Eames had given this a lot of thought. "He's greedy enough that this should appeal. Who doesn't want to discover an unknown Rembrandt? He'll fall for it. I'm certain." He is.
Rusty crosses his arms over his chest to survey the painting again. He brushes a thumb over his bottom lip, pulls a packet of Skittles out of the pocket of his blazer. "Ok, we run the Rembrandt."
They do. It goes off without a hitch.
Arthur calls three days later. "CNN isn’t low profile."
Eames laughs and blows on his tea. "Precisely accurate as always."

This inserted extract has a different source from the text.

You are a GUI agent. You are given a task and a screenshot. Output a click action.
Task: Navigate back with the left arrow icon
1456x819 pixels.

"I wouldn't mind one for my bathroom." Arthur's been drinking or taken a xanax, his vowels slither out of the phone. If Eames were a different man, he would press this advantage, but he knows that if Arthur is appealing to chemicals he has a damned good reason. He won't ask, because that's vorboten.
"That can be arranged. But you strike me as more of a Bacon aficionado." Changing the subject isn't hard when Arthur is like this, pliant.

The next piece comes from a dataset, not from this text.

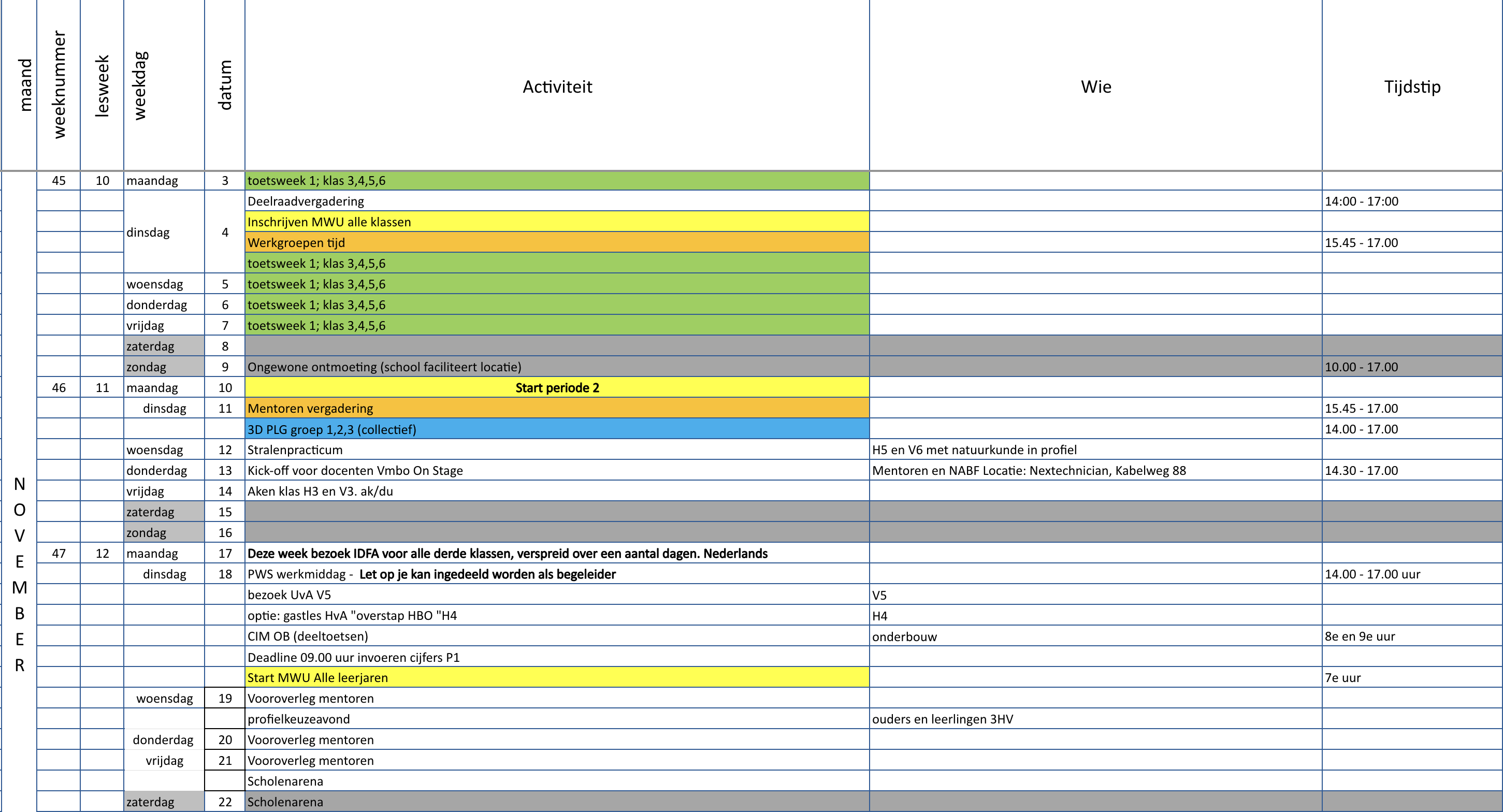1503x812 pixels.
Task: Click the lesweek 12 cell
Action: [x=102, y=553]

"Miro, actually." Which, of course, Eames knows. He glances at the canvas turned towards the wall, the painting that riots with the quirky squiggles and loops of Eames's own subconscious.
"It's sloppy." This is the worst insult Arthur can hurl. Eames feels it in his fillings.
"Why thank you for your critique, Arthur. I will file it away with all the previous criticism." He hangs up. "Fuck you," he says into the silence, because he shouldn't have let Arthur's disapproval get under his skin so easily. He curses both of them at the same time.
*
One day Rusty's just gone, off the map. Eames figures this is linked to the slinky brunette cop that Rusty's been tempting fate with. They're all broken in this line of work, they wouldn't chase adrenaline and court death otherwise. Rusty and his associates are the brighter side of this life, full of elan and joie de vivre, something that Eames needed to remember that crime is fun. They're not stone cold killers like some people he knows, but they're still shady crooks, making them more or less unreliable.
The next job he's on with Arthur takes a rather bizarre twist. "Let me ask this explicitly, in the first layer of the dream we're con men running a ridiculously elaborate game that involves the mark realizing he's asleep?"
"Yes," Arthur smirks. "I think you have a suitable character that you can don."
Eames laughs with his entire body tipping his chair back on two legs. "I might do."
In the dream Eames wears Rusty and Rusty wears a black silk suit with an open collar. Arthur side-eyes him. "Is everyone you know better dressed than you? Even the guttersnipes?"
"Guttersnipes?" Rusty's clear consonants flutter out of Eames's mouth. "You're precious sometimes," he says in his own voice.
Arthur is outwardly as unimpressed as ever, but Eames knows him only too well not to read the amused set of his shoulders.
They are suitably brilliant, as ever.
IDK, Y'ALL, I HAVE GONE 'ROUND THE BEND.